Aşık Veysel hepimizden farklı baktı toprağa, çok başka bir felsefe var ‘Kara Toprak’ şarkısında, özellikle bu yüzden seçtim o şarkıyı. Günümüz dünyasında rapçiler şarkılarını sokaktan, insanlardan etkilenerek yaptıkları için ben onları ozanlara benzetiyorum. ‘Kara Toprak’ şarkısı bu anlamda çok özel bir iş oldu albümde.
Albümde üretim anlamında senin için diğerlerinden ayrı olan bir şarkı var mı?
Açıkçası tek bir şarkı diyemem, diğer şarkılara haksızlık etmek istemem. ‘Kara Toprak’ benim daha önceden yapmayı planladığım bir şarkıydı. Aşık Veysel’in bir şarkısını daha düet kafasında bir formatta tekrardan söylemek istiyordum. 2007’den beri aklımda olan bir işti bu. Bu yüzden ‘Kara Toprak’ şarkısı benim için daha farklı. Bu şarkıyı Aşık Veysel ile birlikte söylemeyi hayal etmiştim, yapısını da bu şekilde kurdum o yüzden cover değil de düet diyorum bu şarkı için.
Bir de ‘Sonumu Görüyorum’ şarkısını söyleyebilirim. Onun hikayesi çok yıllara dayanmıyor ama altyapı olarak farklı bir şarkı oldu.
Son olarak seni takip edenlere ve yeni dinleyicilerine ne söylemek istersin?

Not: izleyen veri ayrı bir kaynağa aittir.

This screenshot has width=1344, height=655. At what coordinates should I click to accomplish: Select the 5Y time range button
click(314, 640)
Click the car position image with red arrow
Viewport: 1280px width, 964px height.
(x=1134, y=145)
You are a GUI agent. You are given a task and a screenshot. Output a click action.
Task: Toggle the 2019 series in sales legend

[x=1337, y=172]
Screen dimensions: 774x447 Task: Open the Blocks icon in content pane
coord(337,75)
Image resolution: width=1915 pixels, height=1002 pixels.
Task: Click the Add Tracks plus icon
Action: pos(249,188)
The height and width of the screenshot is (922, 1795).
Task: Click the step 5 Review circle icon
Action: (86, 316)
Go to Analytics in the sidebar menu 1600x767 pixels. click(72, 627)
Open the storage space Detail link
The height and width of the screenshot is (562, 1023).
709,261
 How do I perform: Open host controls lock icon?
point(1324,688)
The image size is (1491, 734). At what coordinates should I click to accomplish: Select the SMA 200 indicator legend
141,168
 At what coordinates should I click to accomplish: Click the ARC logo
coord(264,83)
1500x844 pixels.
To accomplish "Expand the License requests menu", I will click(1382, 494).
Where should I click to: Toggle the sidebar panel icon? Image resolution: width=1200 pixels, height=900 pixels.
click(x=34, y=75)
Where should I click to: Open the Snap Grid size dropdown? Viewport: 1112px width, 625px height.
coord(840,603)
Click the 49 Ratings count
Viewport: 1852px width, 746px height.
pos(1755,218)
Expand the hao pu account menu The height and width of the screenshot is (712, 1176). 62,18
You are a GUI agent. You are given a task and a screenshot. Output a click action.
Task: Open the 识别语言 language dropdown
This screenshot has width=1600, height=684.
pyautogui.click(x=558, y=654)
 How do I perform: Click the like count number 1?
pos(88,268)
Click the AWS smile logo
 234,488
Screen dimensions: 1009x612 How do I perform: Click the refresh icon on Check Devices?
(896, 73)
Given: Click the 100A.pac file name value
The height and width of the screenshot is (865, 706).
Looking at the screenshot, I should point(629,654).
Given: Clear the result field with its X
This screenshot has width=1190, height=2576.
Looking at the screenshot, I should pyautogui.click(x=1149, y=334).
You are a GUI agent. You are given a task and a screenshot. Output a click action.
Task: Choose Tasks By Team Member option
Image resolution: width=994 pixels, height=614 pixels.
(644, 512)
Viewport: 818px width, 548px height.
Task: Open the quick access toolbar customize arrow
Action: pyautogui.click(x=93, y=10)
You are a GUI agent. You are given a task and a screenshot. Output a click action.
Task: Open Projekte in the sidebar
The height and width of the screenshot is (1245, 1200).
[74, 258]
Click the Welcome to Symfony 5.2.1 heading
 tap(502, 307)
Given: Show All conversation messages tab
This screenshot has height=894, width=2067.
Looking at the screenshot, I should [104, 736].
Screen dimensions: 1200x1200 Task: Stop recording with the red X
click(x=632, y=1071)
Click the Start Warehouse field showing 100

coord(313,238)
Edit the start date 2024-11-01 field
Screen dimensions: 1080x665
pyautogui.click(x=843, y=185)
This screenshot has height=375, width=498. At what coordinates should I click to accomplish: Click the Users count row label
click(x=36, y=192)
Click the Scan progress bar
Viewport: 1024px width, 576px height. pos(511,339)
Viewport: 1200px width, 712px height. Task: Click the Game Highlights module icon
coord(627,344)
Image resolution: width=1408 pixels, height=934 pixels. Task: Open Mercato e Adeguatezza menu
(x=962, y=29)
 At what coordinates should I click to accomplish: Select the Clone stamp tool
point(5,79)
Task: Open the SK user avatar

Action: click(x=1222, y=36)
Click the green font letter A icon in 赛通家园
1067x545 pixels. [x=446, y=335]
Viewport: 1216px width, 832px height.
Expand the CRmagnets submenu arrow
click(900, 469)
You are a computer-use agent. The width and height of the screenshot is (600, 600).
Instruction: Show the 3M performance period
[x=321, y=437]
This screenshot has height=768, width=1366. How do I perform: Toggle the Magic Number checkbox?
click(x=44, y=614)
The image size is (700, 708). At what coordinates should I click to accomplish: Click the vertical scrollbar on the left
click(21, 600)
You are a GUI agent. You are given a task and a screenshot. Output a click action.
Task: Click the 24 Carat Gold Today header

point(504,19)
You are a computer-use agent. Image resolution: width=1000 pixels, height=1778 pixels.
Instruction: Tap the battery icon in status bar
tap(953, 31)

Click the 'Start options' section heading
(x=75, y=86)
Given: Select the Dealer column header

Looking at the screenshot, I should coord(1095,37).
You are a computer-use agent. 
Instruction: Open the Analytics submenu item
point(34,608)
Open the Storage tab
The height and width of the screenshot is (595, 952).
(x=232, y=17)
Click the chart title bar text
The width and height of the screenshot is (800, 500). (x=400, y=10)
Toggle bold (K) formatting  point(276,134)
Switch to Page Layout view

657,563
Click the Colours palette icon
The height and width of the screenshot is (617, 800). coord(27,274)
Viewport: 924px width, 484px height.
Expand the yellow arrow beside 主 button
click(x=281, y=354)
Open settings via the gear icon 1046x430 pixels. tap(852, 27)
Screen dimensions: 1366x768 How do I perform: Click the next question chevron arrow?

Ben işini idealist bir bakış açısıyla yapan bir insanım. Kendinizden ödün vermeden, azimle ilerleyen biri sonunda idealine kavuştuğuna inanıyorum. Beni eskiden beri takip edenler bilirler, yaptığım müzikten ve bildiğim işten hiç ödün vermeden bu yolda üretmeye devam ettim. Bu anlamda benim gibi bu işe gönlünü vermiş insanlar için iyi bir örnek olmak isterim.